A Change is Coming
With the new year upon us, many of us have evaluated 2017 and are shifting focus toward 2018, probably with some goals in mind: eat healthier, exercise more, quit a bad habit, spend more time with family or focus on your own wellbeing.
Change is a very personal thing at any time in ones life. It’s also one thing you can count on.
Whether it’s unexpected or self-induced, we all have our own ways of dealing with change… and as we get older, we get better at it.
Now, throw change into a pool with multiple people and different approaches to dealing with change. It can be a nightmare managing the ‘people’ side of change.
Another aspect of change is structural; it will eventually become necessary for an organization to evolve and remain relevant in their market; however, companies will not see the rewards of long-term structural transformation without planning for the human aspect.
Here is a ‘Top 5’ list, if you will. A guideline to help you navigate upcoming (and inevitable) change in 2018:
- Are you ready? A realistic evaluation of your ability to handle change is imperative. How big is the change? Is it a gradual change or something more immediate? How many people (and who) will be effected? Do you have the capacity to handle any resistance that will come with the change?
- Start at the top. In times of organizational change, employees look to the leadership team for direction and support. They are aligned and committed to the direction of change, understand the culture and behaviours the changes intend to introduce, and can model those changes themselves.
- Create ownership. Change requires more than passive agreement that the direction of change is acceptable. It demands ownership by leaders willing to accept responsibility for making change happen in all of the areas they influence. Yes, buy-in is important; however, ownership and accountability will create an environment of people who truly believe in the change, and trust those implementing it.
- Communicate, regularly. Far too often we make the mistake of believing others understand the need to change and see the new direction as we do. Good change management incorporates regular and timely updates. Information is planned and provided at the right time and in a way to obtain input and feedback from all levels. Information is digested differently and at different paces by each individual employee. While it may seem like you are over communicating, this is typically not the case.
- Don’t forget about culture. Many times with structural change, leaders forget about the potential impact it can have on internal culture. A thorough assessment can help bring major problems to the surface, identify conflicts and define factors of leadership and resistance. This analysis can help identify the core values, behaviours and perceptions that must be taken into account for successful change to occur.

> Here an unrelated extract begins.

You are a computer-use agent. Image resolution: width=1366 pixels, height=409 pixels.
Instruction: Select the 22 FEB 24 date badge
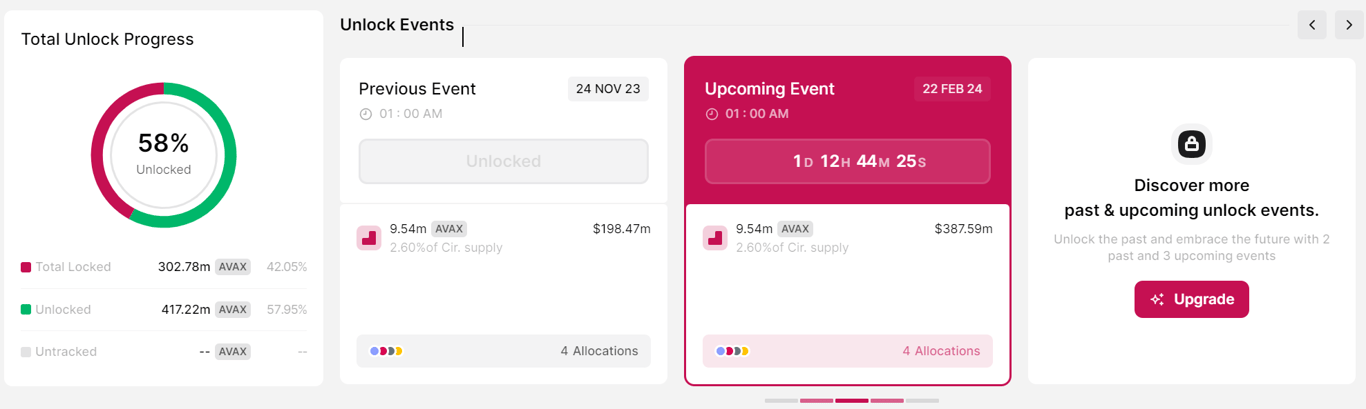point(952,89)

As previously stated, change is a very personal thing. People spend many hours each week at work and many think of their coworkers as a second family. They need to know how their work will change and what is expected of them during and after the change. People will react to what they see around them and need to be ‘in the know’ during the change process.
However change comes to you personally or professionally in the new year, we believe a few helpful hints and tactics can help.
The team at Helium look forward to the new year with you, and wish you wellbeing and continued success in 2018.